3

original image

I have an image where I have a horizontal line underlying the text ; after applying through various techniques in order a. HoughLineP and HoughLine and this code

 image = cv2.imread('D:\\detect_words.jpg')
 gray = 255 - cv2.cvtColor(image, cv2.COLOR_BGR2GRAY)
 for row in range(gray.shape[0]):
    avg = np.average(gray[row, :] > 16)
    if avg > 0.25:
        cv2.line(image, (0, row), (gray.shape[1]-1, row), (0, 0, 255))
        cv2.line(gray, (0, row), (gray.shape[1]-1, row), (0, 0, 0), 1)
  cv2.imwrite('D:\\words\\final_removed.jpg',image)

I am able to get to this after processing

after this phase; I am applying erosion and dilation

kernel = np.ones((3,3), np.uint8) 
img_erosion = cv2.erode(255-gray, kernel, iterations=1) 
img_dilation = cv2.dilate(img_erosion, kernel, iterations=1) 
cv2.imwrite('D:\\words\\final_removed4.jpg',255-img_dilation)

final image after dilation and erosion

My question is; removing the horizontal lines although removes but there is pixel loss for words; and not all the horizontal lines are removed. Is there a novel approch where this loss can be minimized and all horizontal lines are removed (here the horizontal lines above AGE is still present).

nathancy
  • 42,661
  • 14
  • 115
  • 137
IamKarim1992
  • 646
  • 5
  • 20
  • Lower the 0.25 in avg > 0.25, so that t filters out smaller length lines. Or filter on actual line length. Once the lines are remove you can try morphology open to fill in the gaps in the text. – fmw42 Sep 07 '19 at 17:44
  • Is the top image in OP detect_words.jpg or just part of it? It seems like the line thickness of the white line you draw isn't thick enough to completely erase the bottom line.Regrettably line thickness is an integer so increasing to 2 might be too much. So you might have to scale the whole image so that thickness 2 is just right. – bfris Sep 08 '19 at 20:01
  • Possible duplicate of [Remove noisy lines from an image](https://stackoverflow.com/questions/54028493/remove-noisy-lines-from-an-image) – Cris Luengo Sep 09 '19 at 21:15

1 Answers1

3

Here's an approach:

  • Convert image to grayscale
  • Otsu's threshold to get binary image
  • Create horizontal kernel and morph open to detect lines
  • Find contours and draw in detected lines

After converting to grayscale, we Otsu's threshold to obtain a binary image

enter image description here

image = cv2.imread('1.jpg')
gray = cv2.cvtColor(image,cv2.COLOR_BGR2GRAY)
thresh = cv2.threshold(gray, 0, 255, cv2.THRESH_BINARY_INV + cv2.THRESH_OTSU)[1]
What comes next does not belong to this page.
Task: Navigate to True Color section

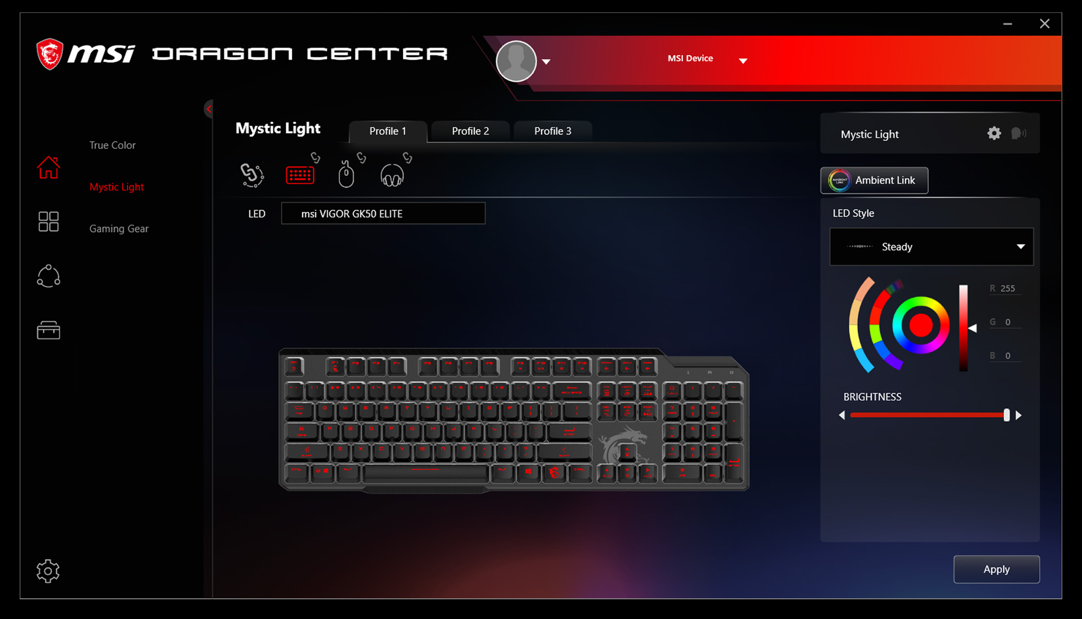Action: [112, 145]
Now we create a special horizontal kernel to detect horizontal lines then morph open to obtain a mask of the detected lines

enter image description here

horizontal_kernel = cv2.getStructuringElement(cv2.MORPH_RECT, (45,1))
detected_lines = cv2.morphologyEx(thresh, cv2.MORPH_OPEN, horizontal_kernel, iterations=2)
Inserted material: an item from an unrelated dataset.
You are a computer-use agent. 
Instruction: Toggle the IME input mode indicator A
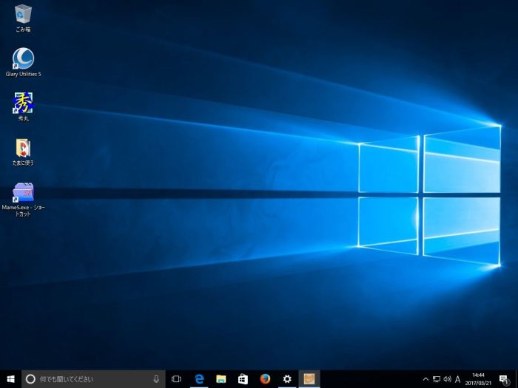click(458, 379)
Here's the detected lines drawn on the original image

enter image description here

From here we find contours on this mask and draw them in to effectively remove the horizontal lines to get our result

enter image description here

cnts = cv2.findContours(detected_lines, cv2.RETR_EXTERNAL, cv2.CHAIN_APPROX_SIMPLE)
cnts = cnts[0] if len(cnts) == 2 else cnts[1]

for c in cnts:
    cv2.drawContours(image, [c], -1, (255,255,255), 3)

Now that the horizontal lines are removed, to repair the text, you can try cv2.MORPH_CLOSE with a cv2.MORPH_CROSS kernel and experiment with various kernel sizes. There is a tradeoff between dilating too much to close the holes as the detail in the text will be lost. Another approach is to use image inpainting to fill in the holes. I'll leave this step to you

Full code

import cv2

image = cv2.imread('1.jpg')
gray = cv2.cvtColor(image,cv2.COLOR_BGR2GRAY)
thresh = cv2.threshold(gray, 0, 255, cv2.THRESH_BINARY_INV + cv2.THRESH_OTSU)[1]
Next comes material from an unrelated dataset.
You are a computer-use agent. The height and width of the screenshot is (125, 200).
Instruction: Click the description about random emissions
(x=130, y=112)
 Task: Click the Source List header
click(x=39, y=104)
horizontal_kernel = cv2.getStructuringElement(cv2.MORPH_RECT, (45,1))
detected_lines = cv2.morphologyEx(thresh, cv2.MORPH_OPEN, horizontal_kernel, iterations=2)

cnts = cv2.findContours(detected_lines, cv2.RETR_EXTERNAL, cv2.CHAIN_APPROX_SIMPLE)
cnts = cnts[0] if len(cnts) == 2 else cnts[1]

for c in cnts:
    cv2.drawContours(image, [c], -1, (255,255,255), 3)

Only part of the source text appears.